If the user had not typed anything yet the auto-complete list would be ['The'] (Note that I would have to retrieve the FIRST and not the FOLLOW of rule sentence, since the follow of the base rule is always EOF).
If the input was "The", the auto-complete list would be ['small', 'orange', 'cat', 'dog'].
If the input was "The cat slept, the auto-complete list would be ['quietly', 'noisily', '.'].
So ANTLR3 provides a way to get the set of follows doing this:
BitSet followSet = state.following[state._fsp];
This works well. I can embed some logic into my parser so that when the parser calls the rule at which the user is positioned, it retrieves the follows of that rule and then provides them to the user. However, this does not work as well for nested rules (For instance, the base rule, because the follow set ignores and sub-rule follows, as it should).
I think I need to provide the FIRST set if the user has completed a rule (this could be hard to determine) as well as the FOLLOW set of to cover all valid options. I also think I will need to structure my grammar such that two tokens are never subsequent at the rule level.
I would have break the above "firstSubject" rule into some sub rules...
from
firstSubject:
'The'(adjective)? CAT | DOG;
to
firstSubject:
the (adjective)? CAT | DOG;
the:
'the';
I have yet to find any information on retrieving the FIRST set from a rule.

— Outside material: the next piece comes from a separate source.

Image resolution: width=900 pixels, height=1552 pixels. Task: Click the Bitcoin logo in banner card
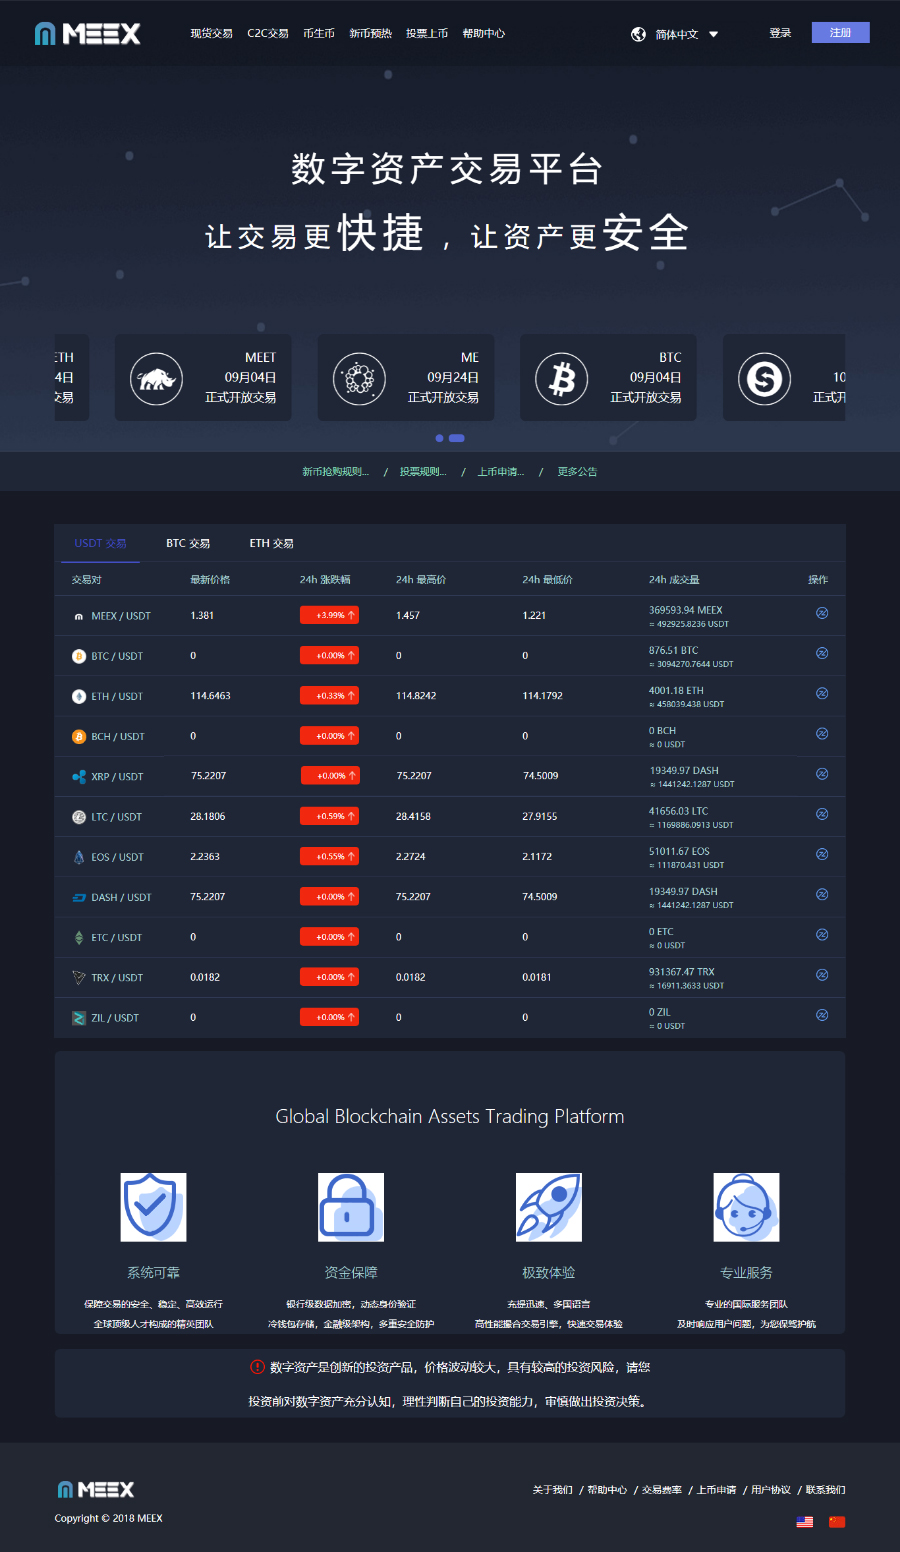(x=562, y=379)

ANTLR4 appears to have drastically changed the way it works with follows at the level of the generated parser, so at this point I'm not really sure if I should continue with ANTLR3 or make the jump to ANTLR4.

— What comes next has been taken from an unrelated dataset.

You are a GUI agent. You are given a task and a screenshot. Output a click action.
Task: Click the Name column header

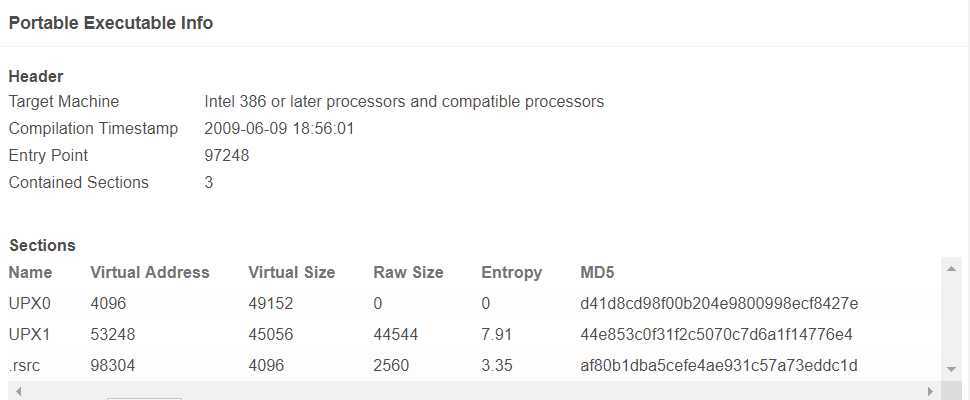point(30,273)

Any suggestions would be greatly appreciated.
ANTLRWorks 2 (AW2) performs a similar operation, which I'll describe here. If you reference the source code for AW2, keep in mind that it is only released under an LGPL license.
Create a special token which represents the location of interest for code completion.
In some ways, this token behaves like the EOF. In particular, the ParserATNSimulator never consumes this token; a decision is always made at or before it is reached.
In other ways, this token is very unique. In particular, if the token is located at an identifier or keyword, it is treated as though the token type was "fuzzy", and allowed to match any identifier or keyword for the language. For ANTLR 4 grammars, if the caret token is located at a location where the user has typed g, the parser will allow that token to match a rule name or the keyword grammar.
Create a specialized ATN interpreter that can return all possible parse trees which lead to the caret token, without looking past the caret for any decision, and without constraining the exact token type of the caret token.
For each possible parse tree, evaluate your code completion in the context of whatever the caret token matched in a parser rule.
The union of all the results found in step 3 is a superset of the complete set of valid code completion results, and can be presented in the IDE.
The following describes AW2's implementation of the above steps.
In AW2, this is the CaretToken, and it always has the token type CARET_TOKEN_TYPE.
In AW2, this specialized operation is represented by the ForestParser<TParser> interface, with most of the reusable implementation in AbstractForestParser<TParser> and specialized for parsing ANTLR 4 grammars for code completion in GrammarForestParser.
In AW2, this analysis is performed primarily by GrammarCompletionQuery.TaskImpl.runImpl(BaseDocument).